Das Argument, nach dem Willen des Gesetzgebers habe der schriftliche Vergleich dem protokollierten Vergleich gleichstehen sollen, überzeugt nicht für den Fall, dass hierdurch die Form einer notariellen Beurkundung gewahrt werden soll, weswegen auch eine analoge Anwendung von § 127a BGB ausscheidet. Denn gemäß § 278 Abs. 6 ZPO geschlossene Vergleiche betreffen auch Sachverhalte, in denen es nicht auf die Einhaltung einer bestimmten Form ankommt und in denen die Wirkung eines im schriftlichen Verfahren abgeschlossenen Vergleichs unzweifelhaft derjenigen eines in der mündlichen Verhandlung protokollierten Vergleichs gleichsteht. Der Umstand, dass in § 278 Abs. 6 ZPO eine Regelung zur Änderung des abgeschlossenen Vergleichs entsprechend § 164 ZPO vorgesehen ist, besagt noch nichts darüber, dass hierdurch auch die nach § 127 a BGB erforderliche Aufnahme der Erklärungen in ein nach den Vorschriften der Zivilprozessordnung errichtetes Protokoll gleichwertig ersetzt wird. Denn dort geht es nur um die Berichtigung und nicht um die Aufnahme der Erklärungen. Der Gleichartigkeit und Gleichwertigkeit des Vorgangs einer Beurkundung vor dem Notar entspricht nur derjenige Ablauf, in dem die Beteiligten durch das Gericht, das insoweit auch einer Haftung unterliegen dürfte, entsprechend belehrt werden können.
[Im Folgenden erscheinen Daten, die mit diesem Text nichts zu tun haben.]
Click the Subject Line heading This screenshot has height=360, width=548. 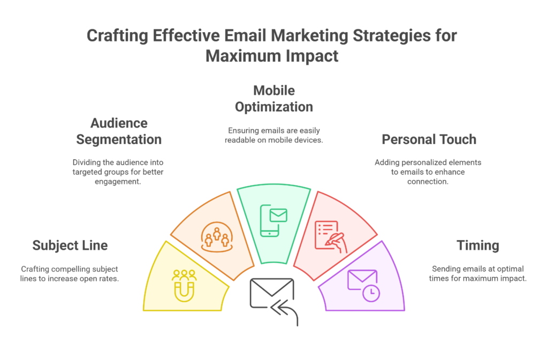[x=70, y=246]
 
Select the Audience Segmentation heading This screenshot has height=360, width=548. [x=119, y=131]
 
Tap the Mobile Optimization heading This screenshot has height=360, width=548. [x=274, y=99]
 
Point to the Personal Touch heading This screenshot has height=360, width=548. [x=429, y=139]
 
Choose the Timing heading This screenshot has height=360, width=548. [x=478, y=246]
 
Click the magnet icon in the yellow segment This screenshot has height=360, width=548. [x=184, y=286]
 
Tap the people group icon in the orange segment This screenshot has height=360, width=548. [x=217, y=237]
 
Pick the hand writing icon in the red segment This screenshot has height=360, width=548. [x=331, y=237]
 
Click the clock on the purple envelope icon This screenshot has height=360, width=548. [x=371, y=292]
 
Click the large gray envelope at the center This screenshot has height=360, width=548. [x=271, y=293]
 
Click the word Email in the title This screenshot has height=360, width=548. [x=246, y=36]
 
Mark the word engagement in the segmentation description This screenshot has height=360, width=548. [x=118, y=181]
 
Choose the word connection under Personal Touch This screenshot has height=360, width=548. [x=428, y=181]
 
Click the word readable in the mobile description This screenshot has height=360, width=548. [x=239, y=140]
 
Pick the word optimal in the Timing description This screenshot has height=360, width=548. [x=511, y=269]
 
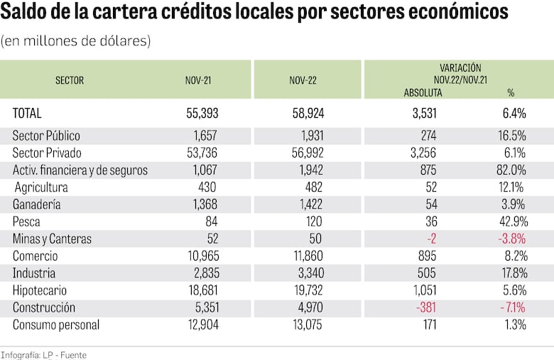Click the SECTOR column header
[70, 80]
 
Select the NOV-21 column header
[198, 80]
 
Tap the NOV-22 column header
[303, 80]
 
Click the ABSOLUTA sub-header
[423, 92]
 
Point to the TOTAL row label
[28, 113]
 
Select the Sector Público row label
[46, 136]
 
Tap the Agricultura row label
[41, 187]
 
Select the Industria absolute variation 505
[426, 273]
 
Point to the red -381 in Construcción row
[425, 307]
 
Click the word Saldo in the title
[26, 13]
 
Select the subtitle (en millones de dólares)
[76, 41]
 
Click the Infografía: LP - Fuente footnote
[43, 354]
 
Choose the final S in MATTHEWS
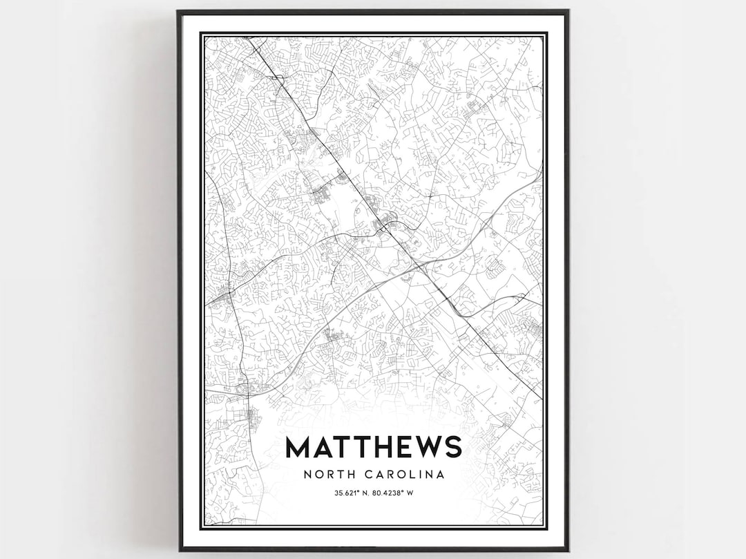[x=455, y=447]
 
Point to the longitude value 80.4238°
[x=389, y=493]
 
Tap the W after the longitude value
[x=410, y=493]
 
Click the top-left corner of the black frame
[x=178, y=10]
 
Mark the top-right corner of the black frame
[x=568, y=10]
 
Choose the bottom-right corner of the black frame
[x=568, y=551]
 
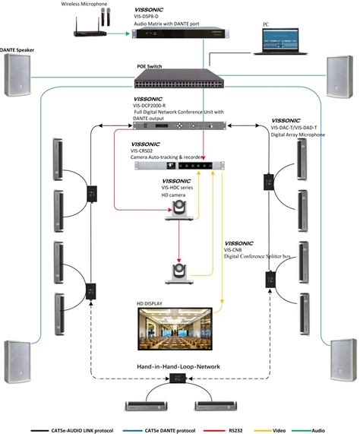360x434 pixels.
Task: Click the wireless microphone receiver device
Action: pos(90,30)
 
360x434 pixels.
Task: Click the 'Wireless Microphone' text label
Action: pos(85,5)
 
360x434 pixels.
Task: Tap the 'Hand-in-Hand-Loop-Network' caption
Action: pos(179,367)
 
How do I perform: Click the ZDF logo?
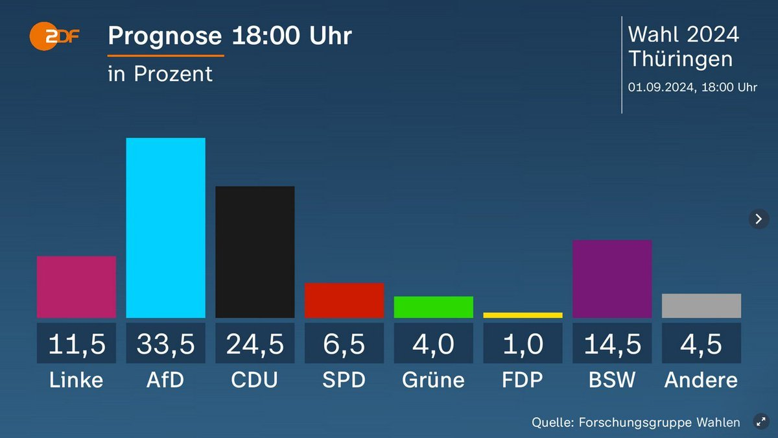click(54, 38)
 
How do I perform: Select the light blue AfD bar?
click(165, 227)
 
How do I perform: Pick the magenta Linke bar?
click(77, 287)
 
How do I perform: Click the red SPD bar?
click(344, 300)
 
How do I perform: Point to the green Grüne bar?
click(434, 307)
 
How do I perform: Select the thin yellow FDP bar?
click(523, 315)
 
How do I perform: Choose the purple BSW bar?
click(612, 278)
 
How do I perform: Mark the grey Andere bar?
click(701, 306)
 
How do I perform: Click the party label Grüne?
click(434, 380)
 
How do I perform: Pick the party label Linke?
click(77, 380)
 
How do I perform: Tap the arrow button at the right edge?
click(759, 219)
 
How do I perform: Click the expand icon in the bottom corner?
click(761, 422)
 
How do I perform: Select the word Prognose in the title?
click(165, 36)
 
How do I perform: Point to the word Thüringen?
click(681, 59)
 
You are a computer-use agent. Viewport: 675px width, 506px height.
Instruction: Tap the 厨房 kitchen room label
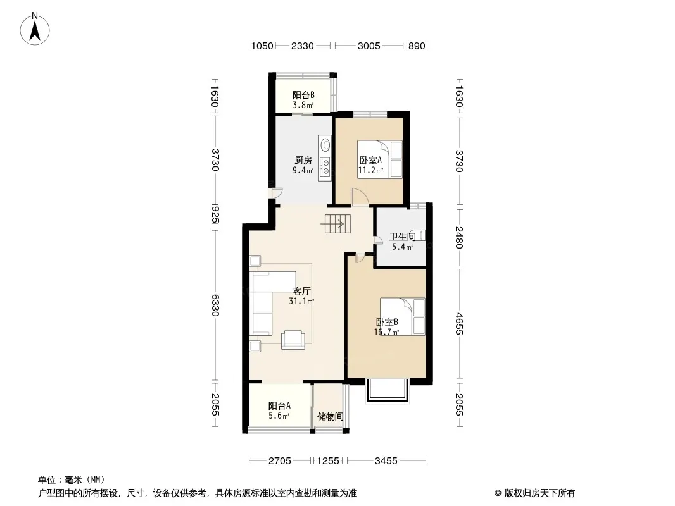point(303,161)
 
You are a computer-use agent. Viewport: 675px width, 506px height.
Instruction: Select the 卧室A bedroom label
point(370,161)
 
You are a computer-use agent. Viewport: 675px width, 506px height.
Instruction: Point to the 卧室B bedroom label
point(387,322)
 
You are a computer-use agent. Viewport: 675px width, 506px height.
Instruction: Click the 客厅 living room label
point(302,291)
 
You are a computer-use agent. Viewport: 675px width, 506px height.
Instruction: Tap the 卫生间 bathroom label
point(403,237)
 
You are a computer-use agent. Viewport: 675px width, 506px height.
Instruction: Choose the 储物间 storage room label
point(330,416)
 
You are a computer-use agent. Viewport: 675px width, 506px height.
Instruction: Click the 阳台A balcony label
point(279,405)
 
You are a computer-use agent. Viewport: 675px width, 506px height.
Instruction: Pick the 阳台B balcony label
point(303,95)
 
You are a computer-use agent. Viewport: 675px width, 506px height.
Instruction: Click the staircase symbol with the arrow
point(338,223)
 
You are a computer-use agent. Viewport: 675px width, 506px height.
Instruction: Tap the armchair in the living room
point(293,340)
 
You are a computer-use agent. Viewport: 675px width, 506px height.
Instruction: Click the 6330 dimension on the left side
point(215,305)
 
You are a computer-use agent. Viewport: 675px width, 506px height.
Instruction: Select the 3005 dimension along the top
point(369,46)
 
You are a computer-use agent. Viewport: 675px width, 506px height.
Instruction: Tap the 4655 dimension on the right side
point(459,324)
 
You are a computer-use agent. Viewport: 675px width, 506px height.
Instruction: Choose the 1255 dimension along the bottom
point(328,461)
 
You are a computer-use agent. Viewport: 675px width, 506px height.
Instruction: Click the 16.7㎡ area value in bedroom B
point(387,332)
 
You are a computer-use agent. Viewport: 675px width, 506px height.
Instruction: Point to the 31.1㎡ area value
point(301,301)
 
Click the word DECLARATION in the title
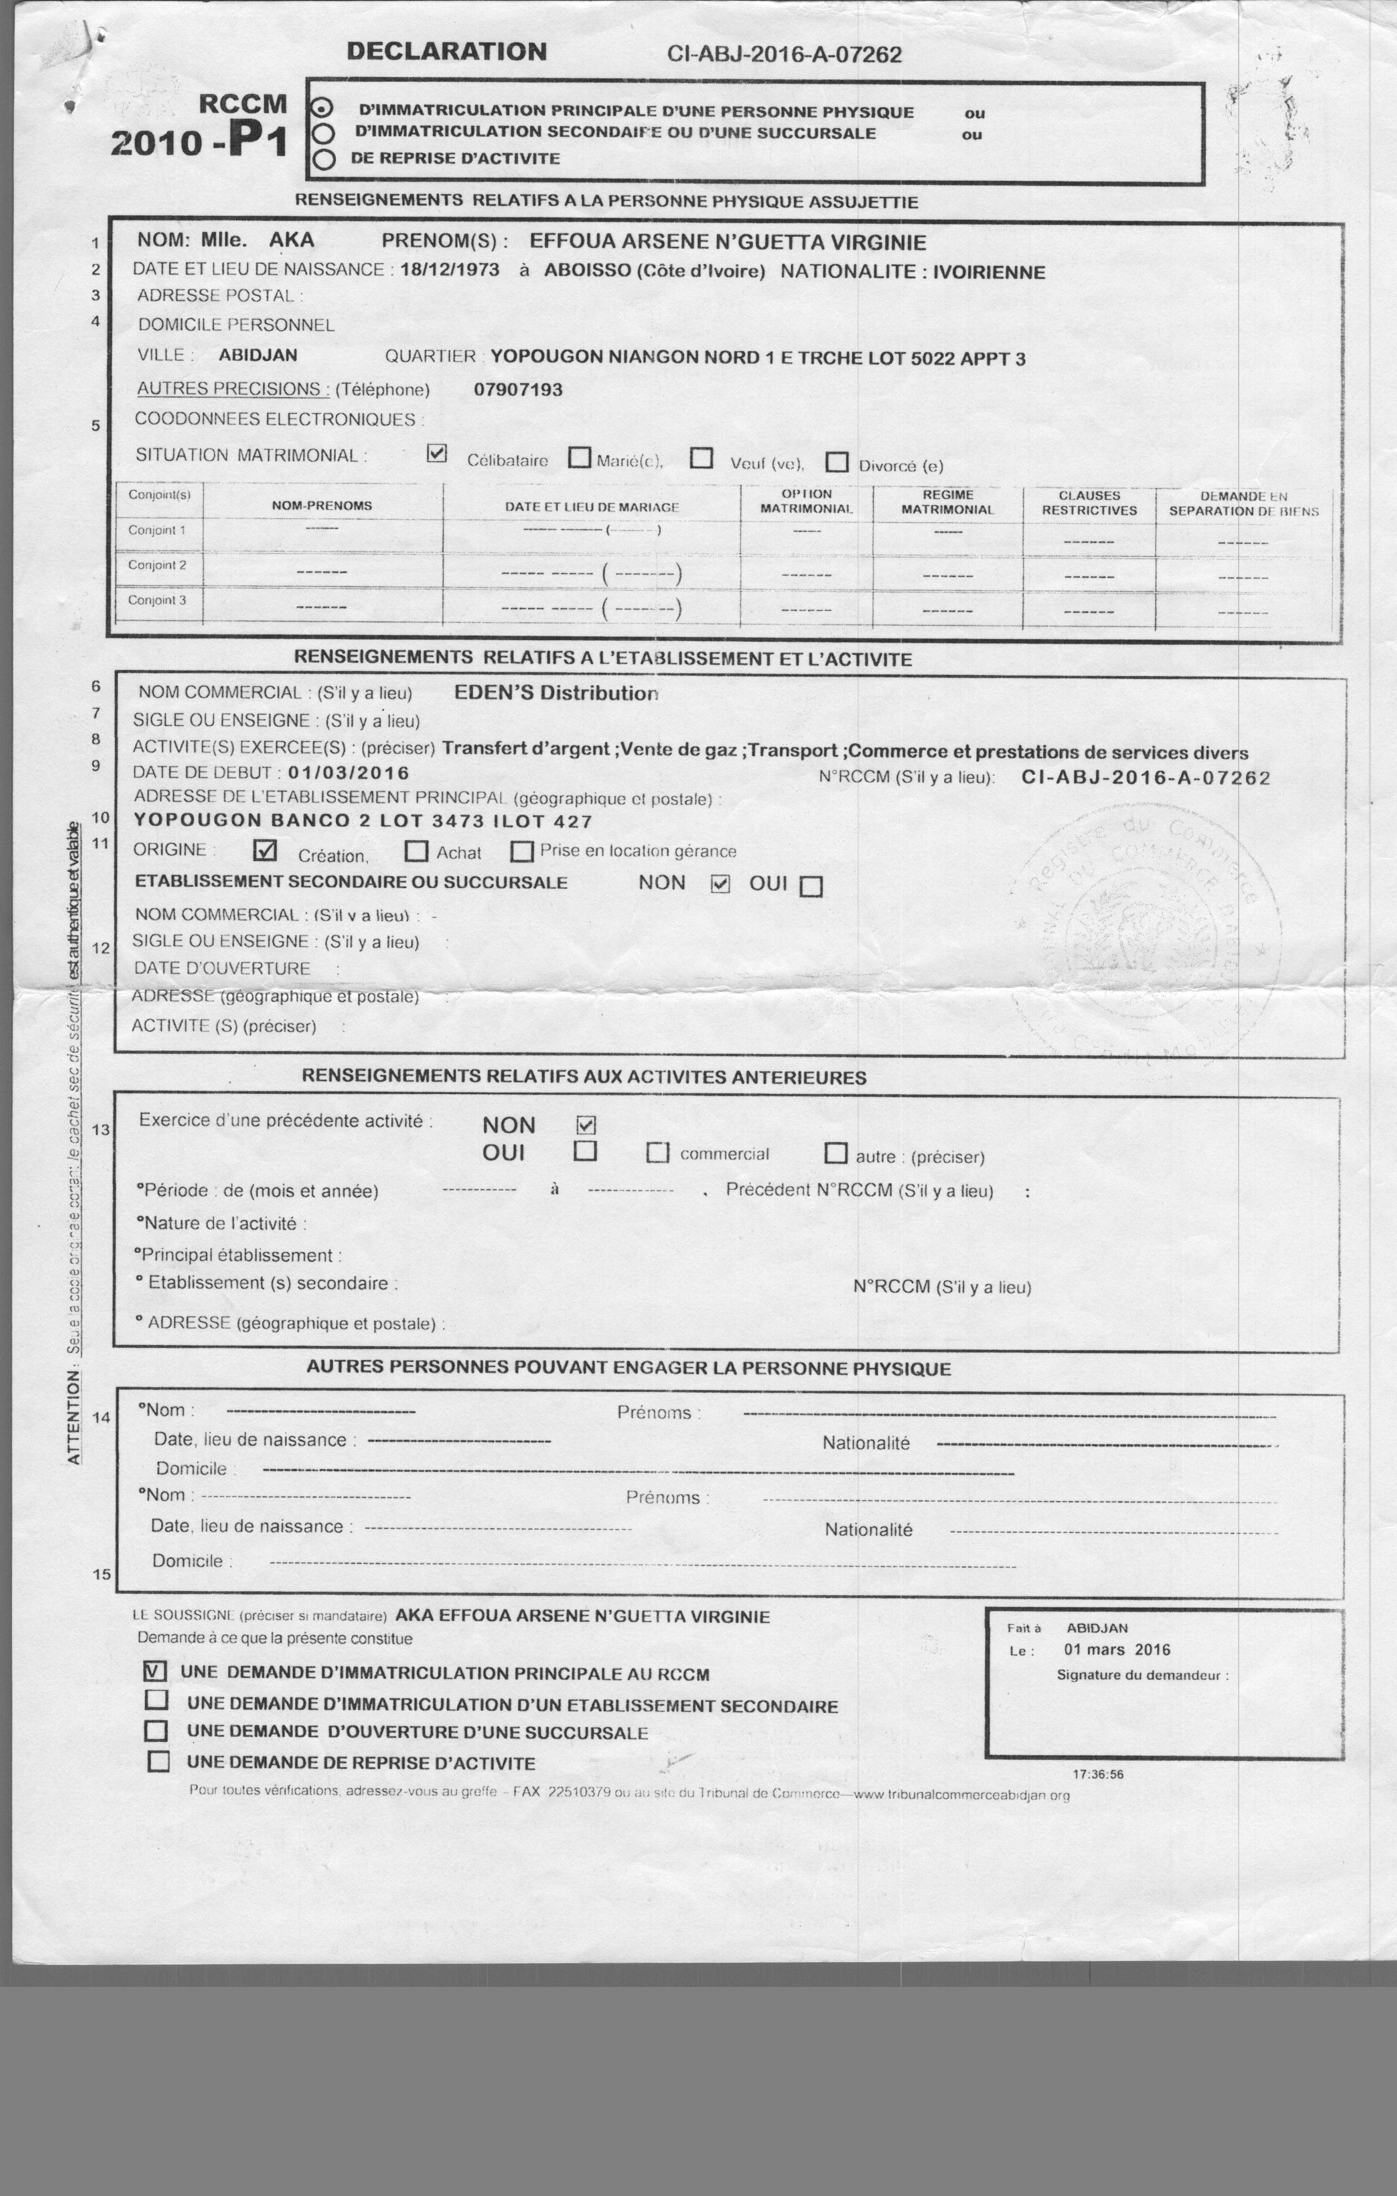446,51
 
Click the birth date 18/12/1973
450,270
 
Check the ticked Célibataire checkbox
437,453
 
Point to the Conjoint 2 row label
157,565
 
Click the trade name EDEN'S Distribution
555,693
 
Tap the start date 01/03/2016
348,773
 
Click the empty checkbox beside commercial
657,1153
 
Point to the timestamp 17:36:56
1098,1774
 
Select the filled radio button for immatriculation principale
322,107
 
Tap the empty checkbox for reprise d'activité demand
159,1761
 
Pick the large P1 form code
258,140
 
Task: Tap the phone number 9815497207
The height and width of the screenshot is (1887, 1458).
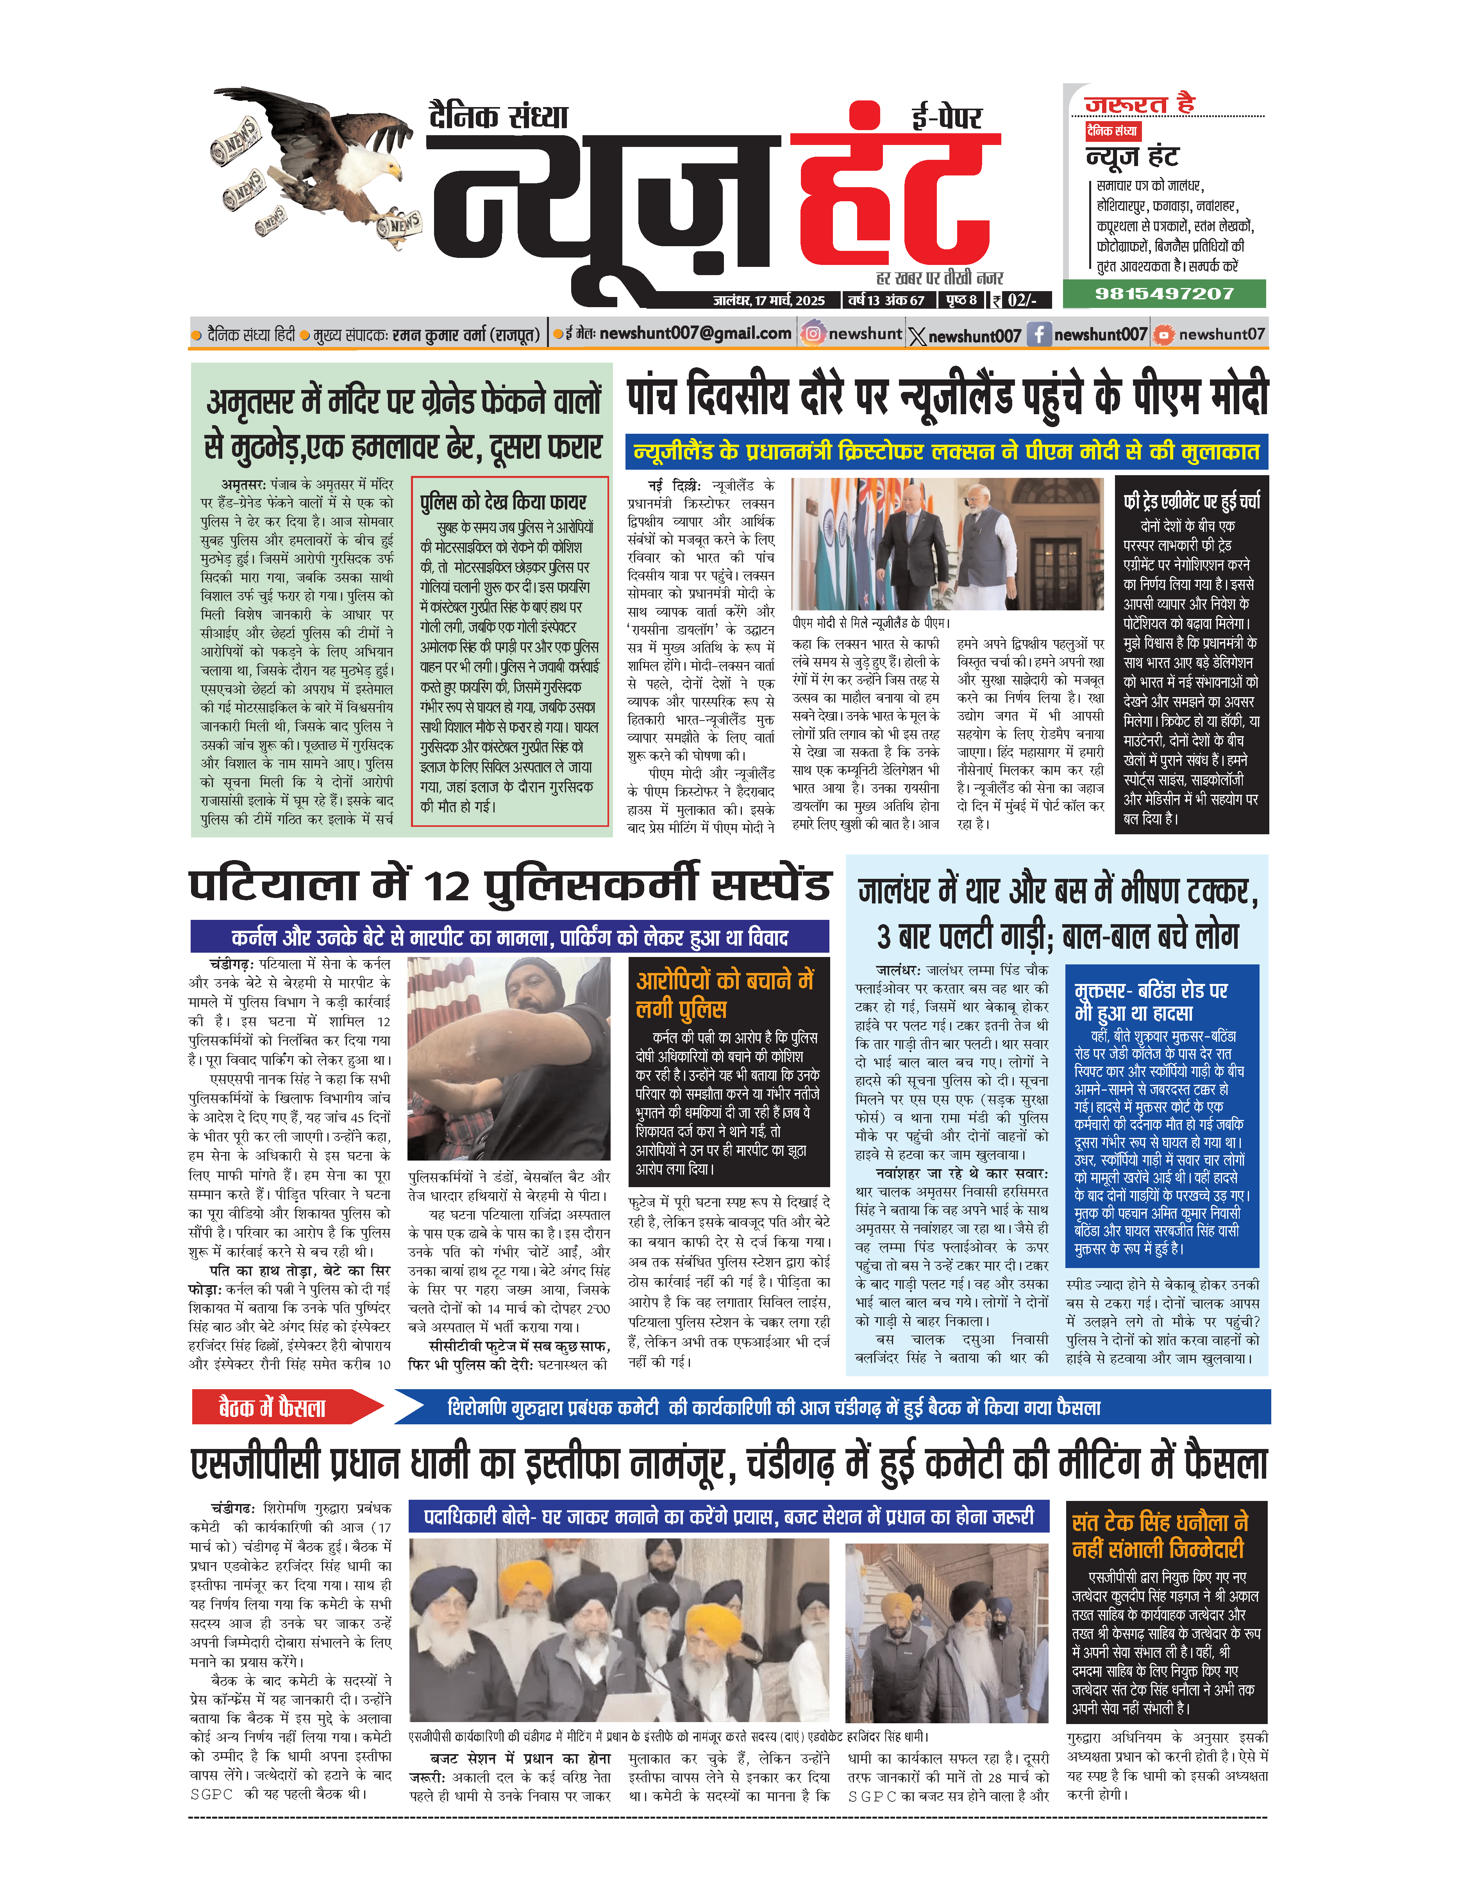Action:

Sollten hierbei Rückfragen auftreten, ist dies ohnehin nur dann vertretbar zu beantworten, wenn die Beteiligten in der mündlichen Verhandlung direkt anwesend sind.

III.

Die Kostenentscheidung folgt aus § 84 FamFG. Die Festsetzung des Wertes für das Beschwerdeverfahren ergibt sich aus den §§ 131 Abs. 4, 30 Abs. 1 KostO in Höhe des nach dem Vergleich zu zahlenden Kaufpreises.

Zur Zulassung der Rechtsbeschwerde gemäß § 78 GBO bestand keine Veranlassung. Der Senat weicht für das Grundbuchverfahren nicht von der Auffassung anderer Oberlandesgerichte - soweit ersichtlich - ab.